Ghada Atteia1, El-Sayed M. El-kenawy2,3, Nagwan Abdel Samee1,*, Mona M. Jamjoom4, Abdelhameed Ibrahim5, Abdelaziz A. Abdelhamid6,7, Ahmad Taher Azar8,9, Nima Khodadadi10,11, Reham A. Ghanem12, Mahmoud Y. Shams13

1 Department of Information Technology, College of Computer and Information Sciences, Princess Nourah bint Abdulrahman University, P. O. Box 84428, Riyadh, 11671, Saudi Arabia
2 Department of Communications and Electronics, Delta Higher Institute of Engineering and Technology, Mansoura, 35111, Egypt
3 Faculty of Artificial Intelligence, Delta University for Science and Technology, Mansoura, 35712, Egypt
4 Department of Computer Sciences, College of Computer and Information Sciences, Princess Nourah bint Abdulrahman University, P. O. Box 84428, Riyadh, 11671, Saudi Arabia
5 Computer Engineering and Control Systems Department, Faculty of Engineering, Mansoura University, Mansoura, 35516, Egypt
6 Department of Computer Science, Faculty of Computer and Information Sciences, Ain Shams University, Cairo, 11566, Egypt
7 Department of Computer Science, College of Computing and Information Technology, Shaqra University, 11961, Saudi Arabia
8 Faculty of Computers and Artificial Intelligence, Benha University, Benha, 13518, Egypt
9 College of Computer and Information Sciences, Prince Sultan University, Riyadh, 11586, Saudi Arabia
10 Department of Civil Engineering, University of Science and Technology, Miami, 33101, USA
11 Department of Civil and Environmental Engineering, Florida International University, Miami, USA
12 Oral Biology Department, Faculty of Oral and Dental Medicine, Delta University for Science and Technology, Gamasa, Egypt
13 Faculty of Artificial Intelligence, Kafrelsheikh University, Kafrelsheikh, 33511, Egypt

* Corresponding Author: Nagwan Abdel Samee.
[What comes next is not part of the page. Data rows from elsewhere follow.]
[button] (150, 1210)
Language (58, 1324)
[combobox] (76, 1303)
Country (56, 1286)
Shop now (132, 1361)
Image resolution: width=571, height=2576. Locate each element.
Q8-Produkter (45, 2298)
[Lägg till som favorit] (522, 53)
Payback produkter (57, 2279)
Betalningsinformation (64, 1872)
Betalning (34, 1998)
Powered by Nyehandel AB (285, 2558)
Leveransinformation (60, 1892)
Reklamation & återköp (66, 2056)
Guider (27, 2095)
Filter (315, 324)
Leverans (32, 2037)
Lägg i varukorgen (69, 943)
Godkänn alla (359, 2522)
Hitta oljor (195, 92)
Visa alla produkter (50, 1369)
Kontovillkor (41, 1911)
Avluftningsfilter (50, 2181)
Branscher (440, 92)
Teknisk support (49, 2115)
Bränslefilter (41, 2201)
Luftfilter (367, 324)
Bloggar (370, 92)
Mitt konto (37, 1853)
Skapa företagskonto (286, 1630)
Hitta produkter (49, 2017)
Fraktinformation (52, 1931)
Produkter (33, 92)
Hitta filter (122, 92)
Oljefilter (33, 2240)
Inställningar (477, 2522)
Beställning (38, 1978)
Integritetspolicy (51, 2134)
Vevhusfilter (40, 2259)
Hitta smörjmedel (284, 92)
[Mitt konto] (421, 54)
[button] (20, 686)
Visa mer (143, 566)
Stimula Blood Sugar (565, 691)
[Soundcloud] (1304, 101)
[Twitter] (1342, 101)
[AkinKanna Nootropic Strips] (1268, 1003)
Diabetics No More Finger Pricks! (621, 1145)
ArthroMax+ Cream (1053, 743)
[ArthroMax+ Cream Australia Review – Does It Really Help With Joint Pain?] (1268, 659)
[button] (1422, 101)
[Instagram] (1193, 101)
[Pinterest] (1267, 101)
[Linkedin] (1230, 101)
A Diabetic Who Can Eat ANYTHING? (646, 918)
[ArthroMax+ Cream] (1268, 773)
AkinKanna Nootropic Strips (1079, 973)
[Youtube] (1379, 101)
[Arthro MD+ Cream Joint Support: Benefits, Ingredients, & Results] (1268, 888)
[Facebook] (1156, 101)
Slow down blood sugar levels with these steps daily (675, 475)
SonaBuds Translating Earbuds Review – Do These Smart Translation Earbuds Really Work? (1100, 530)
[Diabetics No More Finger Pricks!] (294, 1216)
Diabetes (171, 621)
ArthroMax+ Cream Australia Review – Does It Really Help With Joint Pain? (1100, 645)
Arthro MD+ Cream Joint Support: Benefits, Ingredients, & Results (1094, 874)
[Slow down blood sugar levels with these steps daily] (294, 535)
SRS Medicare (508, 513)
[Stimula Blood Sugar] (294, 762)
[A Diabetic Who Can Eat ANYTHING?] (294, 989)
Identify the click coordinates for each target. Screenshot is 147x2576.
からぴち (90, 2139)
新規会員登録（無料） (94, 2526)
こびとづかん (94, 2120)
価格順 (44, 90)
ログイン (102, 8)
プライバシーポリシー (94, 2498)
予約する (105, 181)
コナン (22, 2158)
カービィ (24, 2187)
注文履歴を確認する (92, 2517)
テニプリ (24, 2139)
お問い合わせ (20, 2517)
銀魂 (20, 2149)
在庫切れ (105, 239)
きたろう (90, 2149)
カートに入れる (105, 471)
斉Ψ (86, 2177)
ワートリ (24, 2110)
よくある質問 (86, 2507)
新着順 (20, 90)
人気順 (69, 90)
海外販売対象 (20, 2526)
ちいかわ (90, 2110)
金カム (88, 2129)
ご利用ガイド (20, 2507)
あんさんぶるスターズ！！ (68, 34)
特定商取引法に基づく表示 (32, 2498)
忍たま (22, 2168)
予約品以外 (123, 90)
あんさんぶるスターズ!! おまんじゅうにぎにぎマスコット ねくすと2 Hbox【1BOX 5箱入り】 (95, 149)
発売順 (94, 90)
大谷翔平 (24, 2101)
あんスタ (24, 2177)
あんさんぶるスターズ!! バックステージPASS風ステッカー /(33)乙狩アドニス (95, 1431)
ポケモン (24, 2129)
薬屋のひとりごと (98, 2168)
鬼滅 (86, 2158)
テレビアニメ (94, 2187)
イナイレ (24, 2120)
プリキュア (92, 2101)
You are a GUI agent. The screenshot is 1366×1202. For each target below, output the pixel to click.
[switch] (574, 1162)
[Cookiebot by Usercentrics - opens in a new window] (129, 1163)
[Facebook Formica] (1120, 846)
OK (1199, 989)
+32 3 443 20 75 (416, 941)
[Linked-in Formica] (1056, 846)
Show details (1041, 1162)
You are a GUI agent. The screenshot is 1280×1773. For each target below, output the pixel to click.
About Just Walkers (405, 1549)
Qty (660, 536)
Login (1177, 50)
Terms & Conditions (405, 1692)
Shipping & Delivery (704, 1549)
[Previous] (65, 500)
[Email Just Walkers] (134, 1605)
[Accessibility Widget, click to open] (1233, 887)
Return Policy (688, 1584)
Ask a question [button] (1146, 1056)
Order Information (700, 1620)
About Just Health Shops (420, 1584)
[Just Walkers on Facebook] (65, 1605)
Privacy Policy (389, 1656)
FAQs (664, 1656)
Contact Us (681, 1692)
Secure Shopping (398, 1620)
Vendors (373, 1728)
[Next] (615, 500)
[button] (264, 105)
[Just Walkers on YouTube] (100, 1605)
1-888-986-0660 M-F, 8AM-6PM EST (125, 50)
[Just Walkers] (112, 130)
Email: email

Computers, Materials & Continua 2023, 75(1), 1883-1900. https://doi.org/10.32604/cmc.2023.031723

Abstract

The rapid population growth results in a crucial problem in the early detection of diseases in medical research. Among all the cancers unveiled, breast cancer is considered the second most severe cancer. Consequently, an exponential rising in death cases incurred by breast cancer is expected due to the rapid population growth and the lack of resources required for performing medical diagnoses. Utilizing recent advances in machine learning could help medical staff in diagnosing diseases as they offer effective, reliable, and rapid responses, which could help in decreasing the death risk. In this paper, we propose a new algorithm for feature selection based on a hybrid between powerful and recently emerged optimizers, namely, guided whale and dipper throated optimizers. The proposed algorithm is evaluated using four publicly available breast cancer datasets. The evaluation results show the effectiveness of the proposed approach from the accuracy and speed perspectives. To prove the superiority of the proposed algorithm, a set of competing feature selection algorithms were incorporated into the conducted experiments. In addition, a group of statistical analysis experiments was conducted to emphasize the superiority and stability of the proposed algorithm. The best-achieved breast cancer prediction average accuracy based on the proposed algorithm is 99.453%. This result is achieved in an average time of 3.6725 s, the best result among all the competing approaches utilized in the experiments.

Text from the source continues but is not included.